The production of counterfeit cigarettes is on the rise in Europe, according to a new in-depth study released today by KPMG. The second installment of the KPMG Stella report, elaborating on initial findings published this summer, investigates the state of illicit trade in Europe and the key factors contributing to the black market of illicit tobacco.
The report highlights a worrying trend in the growing number of counterfeit and illicit white cigarettes being manufactured within the EU’s borders. In 15 EU countries, consumption of counterfeit cigarettes increased last year.
Traditionally, illicit cigarettes would come into the EU from countries on the Eastern EU border. However, criminal gangs are increasingly setting up illicit tobacco factories inside the EU in order to avoid tougher border control. This has been a growing portion of the 15 billion illicit cigarettes found in Europe this year, contributing to €2 billion in tax revenue losses.
Here are some other headlines from the second phase of the KPMG Stella report:
1. Illicit factory raids are on the rise in the EU
In the EU last year, 51 raids were carried out on factories where illicit production was taking place. The increase of 132 percent compared to 2017 is due to the rise in the number of criminal gangs setting up operations within the EU’s borders. Organized crime groups (OCGs) seem to be moving away from large volume transport to low volume transport in order to spread their risk of exposure across multiple smuggling routes. A continuation of the trend toward “ant smuggling” has also been noticed, with a notable rise in the number of on-person and car seizures across the EU.

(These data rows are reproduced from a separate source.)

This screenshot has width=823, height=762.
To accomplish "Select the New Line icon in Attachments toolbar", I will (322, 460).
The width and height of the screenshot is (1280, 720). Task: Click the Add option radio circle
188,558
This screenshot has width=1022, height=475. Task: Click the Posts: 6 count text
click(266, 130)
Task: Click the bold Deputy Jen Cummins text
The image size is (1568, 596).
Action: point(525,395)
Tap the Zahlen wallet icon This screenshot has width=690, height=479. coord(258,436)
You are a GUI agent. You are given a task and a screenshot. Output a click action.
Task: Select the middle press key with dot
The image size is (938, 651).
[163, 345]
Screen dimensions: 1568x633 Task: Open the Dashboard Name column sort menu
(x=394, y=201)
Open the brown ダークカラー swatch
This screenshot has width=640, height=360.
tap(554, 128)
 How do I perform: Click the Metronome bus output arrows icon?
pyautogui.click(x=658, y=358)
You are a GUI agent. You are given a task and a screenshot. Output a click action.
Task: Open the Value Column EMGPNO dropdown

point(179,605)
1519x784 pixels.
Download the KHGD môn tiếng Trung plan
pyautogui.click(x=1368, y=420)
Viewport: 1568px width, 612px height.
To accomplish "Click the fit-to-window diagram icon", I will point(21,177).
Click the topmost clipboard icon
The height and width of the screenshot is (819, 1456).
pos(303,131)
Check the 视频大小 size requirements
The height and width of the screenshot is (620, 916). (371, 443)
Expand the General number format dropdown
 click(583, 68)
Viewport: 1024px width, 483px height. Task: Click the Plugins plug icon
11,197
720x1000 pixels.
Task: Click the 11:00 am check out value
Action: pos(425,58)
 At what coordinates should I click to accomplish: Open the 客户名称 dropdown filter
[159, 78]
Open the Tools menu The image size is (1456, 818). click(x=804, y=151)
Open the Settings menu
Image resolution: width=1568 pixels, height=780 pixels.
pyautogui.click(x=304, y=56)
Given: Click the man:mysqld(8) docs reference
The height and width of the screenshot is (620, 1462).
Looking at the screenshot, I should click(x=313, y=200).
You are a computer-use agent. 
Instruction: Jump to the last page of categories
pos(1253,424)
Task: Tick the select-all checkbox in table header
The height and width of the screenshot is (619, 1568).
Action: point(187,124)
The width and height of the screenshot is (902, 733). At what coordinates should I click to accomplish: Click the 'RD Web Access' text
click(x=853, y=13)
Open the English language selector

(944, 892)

2. Production machinery is easy for criminal groups to get
Organized crime groups are able to get Increasingly sophisticated, industrial grade machinery online. These parts are then shipped via free trade zones to avoid detection, typically from the Middle and Far East. This is making it quicker and easier for organized criminals to set up and maintain illicit tobacco factories. Raid and seizure data from 2018 indicate that EU manufacturing capacity could potentially account for up to 5.2 billion cigarettes. Since most of the materials and constituent parts of the machinery required for the illicit manufacture of cigarettes are legal, this poses challenges for law enforcement to restrict OCG’s access to these items.
3. Poland, Czech Republic and Greece appear to be key illicit factory locations
Based on data from factory raids over the past year, we can see that Poland, Greece and the Czech Republic are the central illicit tobacco manufacturing locations in Europe. With the exception of those in Greece, illegal manufacturers transport their counterfeit and illicit white cigarettes across Europe. Greece’s counterfeit cigarettes are largely sold domestically, as the country has the highest level of counterfeit cigarette consumption in the EU, with an estimated 1.5 billion cigarettes last year.
The criminal groups that exist in these countries operate with differing levels of sophistication. Some raids in the past year identified large operations, reporting between 15 and 20 arrests. Others reported fewer than six. The supply chains used by these factories also involved other products like illegal drugs, counterfeit clothing and prescription drugs.
4. Illicit trade is a growing problem in the EU, not just for tobacco, but for many products
Illicit trade is not isolated to cigarettes, and the KPMG Stella report shows that illicit trade is rising as a share of all EU imports. The report highlights data from the European Commission that reveals a 27 percent increase in the number of non-EU goods detained by the EU authorities because of suspicions of intellectual property infringement. This trend is being seen on a global scale as well, with the value of counterfeit and pirated goods expected to more than double between 2013 and 2022—from $1.1 trillion up to $2.8 trillion.